America clubwoman (1850–1930)

Mary Ann Lamar Cobb Erwin (February 15, 1850 – January 16, 1930) was an American clubwoman who was the orginator of the Southern Cross of Honor, a commemorative medal awarded to Confederate veterans by the United Daughters of the Confederacy.

== Early life and family ==
Erwin was the daughter of the politician and planter Howell Cobb and Mary Ann Lamar. Her mother, the daughter of Colonel Zachariah Lamar, was from a prominent Southern family and was a relative of Texas President Mirabeau B. Lamar and Georgia financier Gazaway Bugg Lamar. Her father, also from a prominent Southern family, served as Governor of Georgia, as a congressman and Speaker of the House, and as Secretary of the Treasury before becoming the President of the Confederate States Provisional Congress. She was a grandniece of Howell Cobb and niece of Thomas R. R. Cobb. She was the sister of Andrew J. Cobb and a cousin of Mildred Lewis Rutherford.

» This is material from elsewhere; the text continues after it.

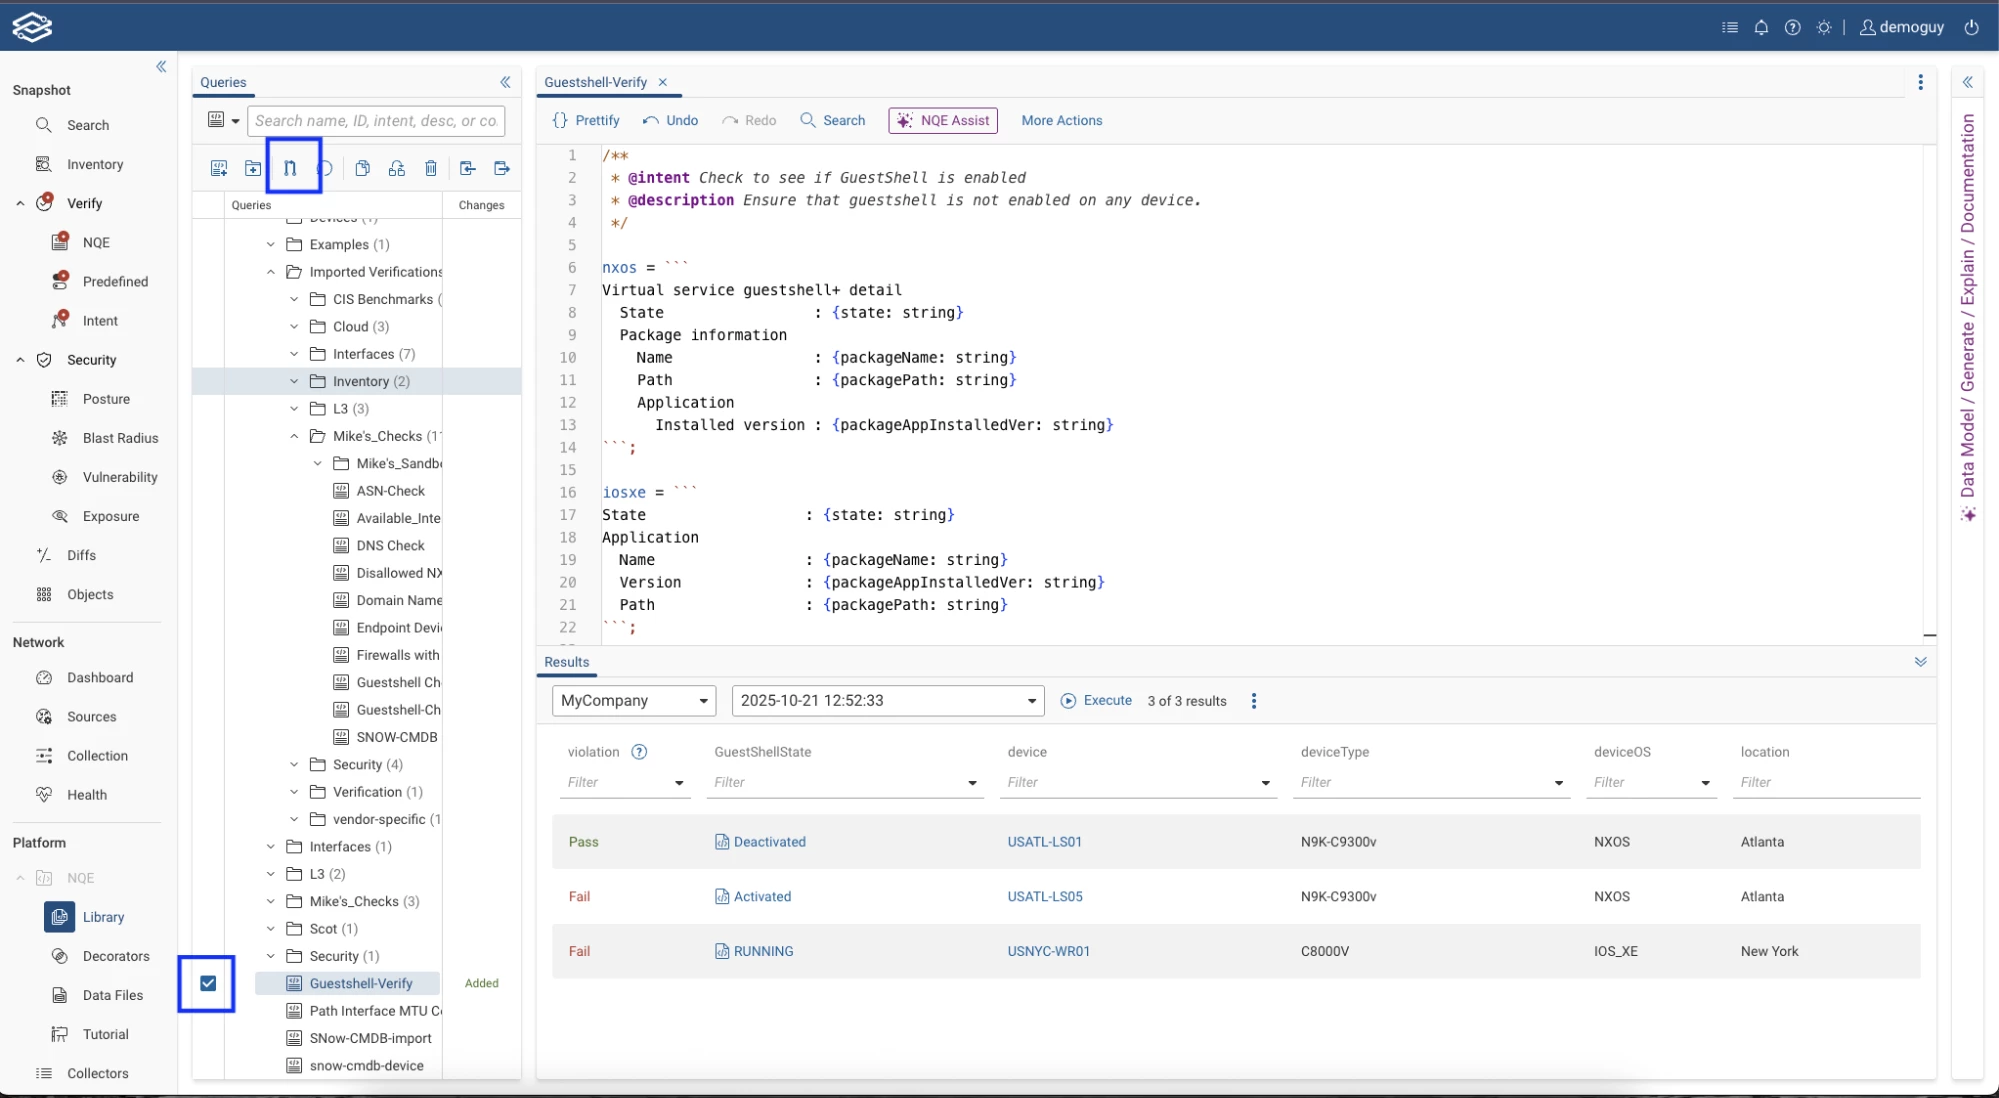Open the MyCompany network dropdown
Image resolution: width=1999 pixels, height=1098 pixels.
click(634, 700)
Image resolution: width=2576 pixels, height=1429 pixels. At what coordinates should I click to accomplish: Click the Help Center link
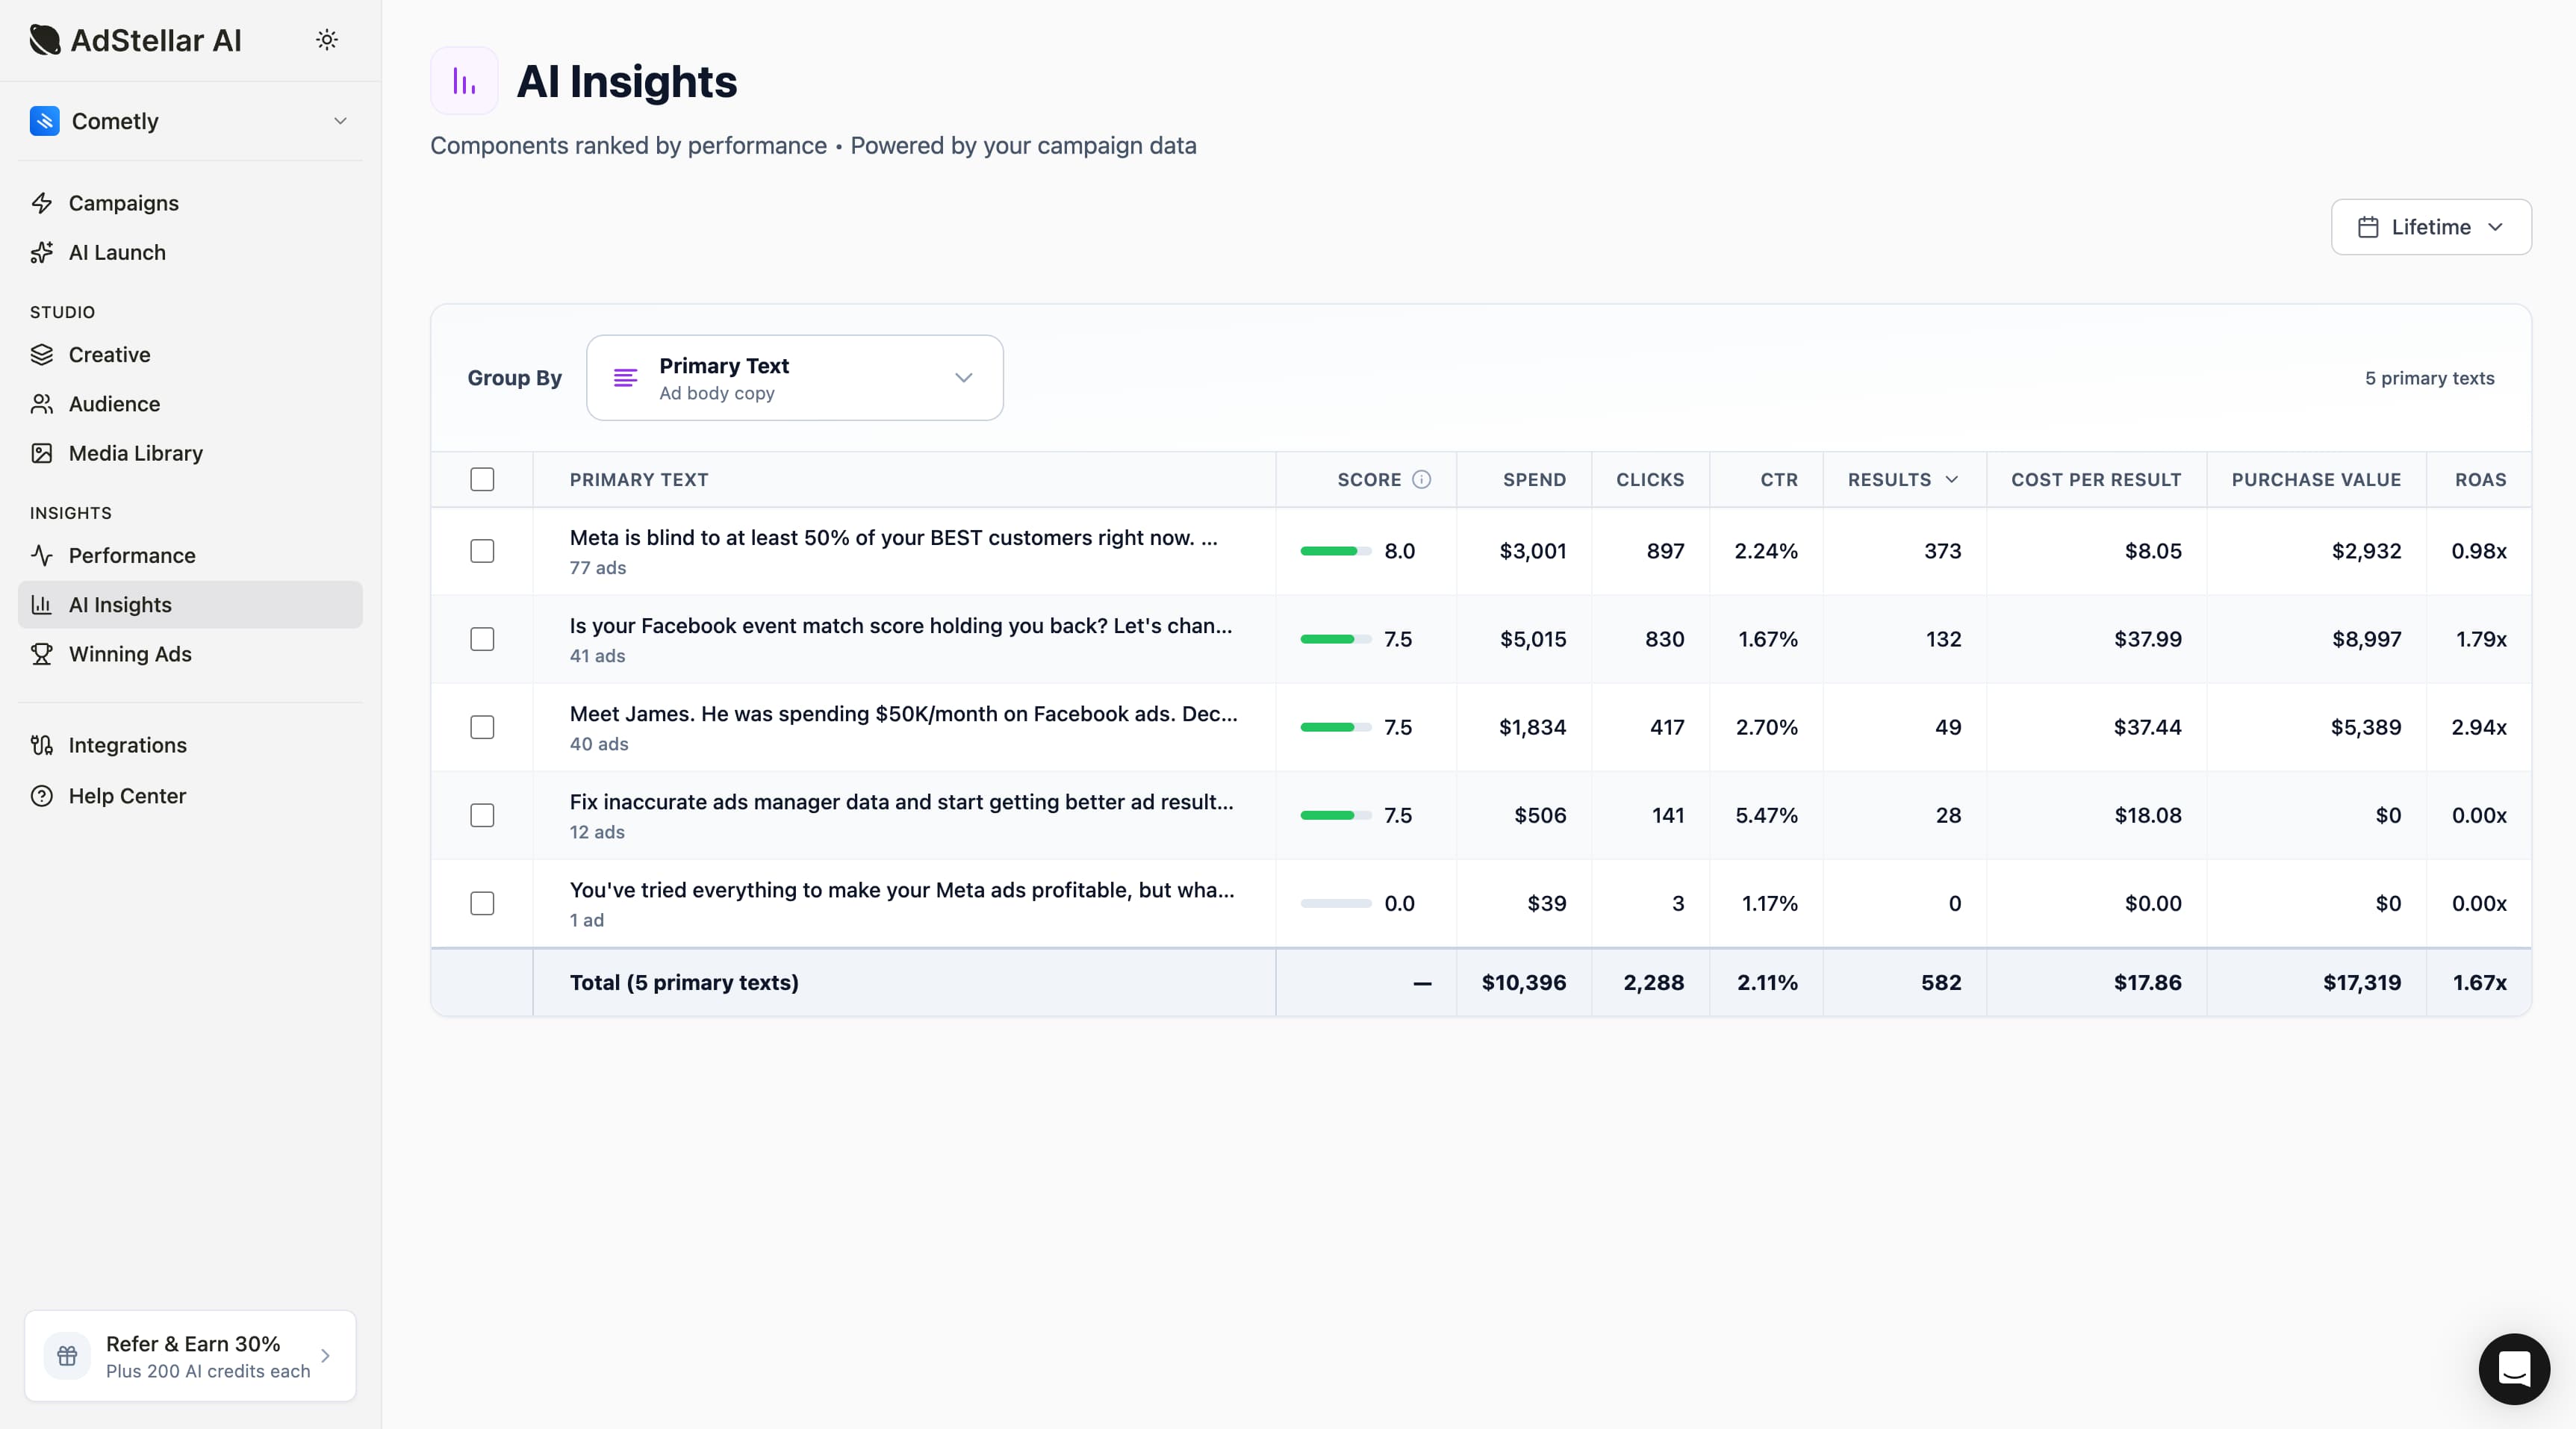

== United Daughters of the Confederacy ==
Erwin was a member of the Laura Rutherford Chapter of the United Daughters of the Confederacy. In 1898, she came up with an idea for a commemorative medal that the organization could award to Confederate States Army and Confederate States Navy veterans which was known as the Southern Cross of Honor. She and Sarah E. Gabbett designed the cross. As a compliment to her efforts in establishing the medal, the inaugural Southern Cross of Honor bestowed by the United Daughters of the Confederacy was awarded to her husband, Judge Alexander S. Erwin of Athens, Georgia, on April 26, 1900.

== Personal life ==
She was married to Alexander S. Erwin, a local juge. They had five children.

Erwin died at her home in Athens on January 16, 1930.